### WHAT IS ASKED
Copy the following lines word for word.
● ● ● ●
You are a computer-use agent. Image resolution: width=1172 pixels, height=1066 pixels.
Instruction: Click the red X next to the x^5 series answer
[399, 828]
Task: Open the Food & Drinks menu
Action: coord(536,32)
● ● ● ●
### RESPONSE TO THIS EXERCISE
You are a computer-use agent. Image resolution: width=1172 pixels, height=1066 pixels.
Instruction: Click the red X next to the x^5 series answer
[399, 828]
Task: Open the Food & Drinks menu
Action: coord(536,32)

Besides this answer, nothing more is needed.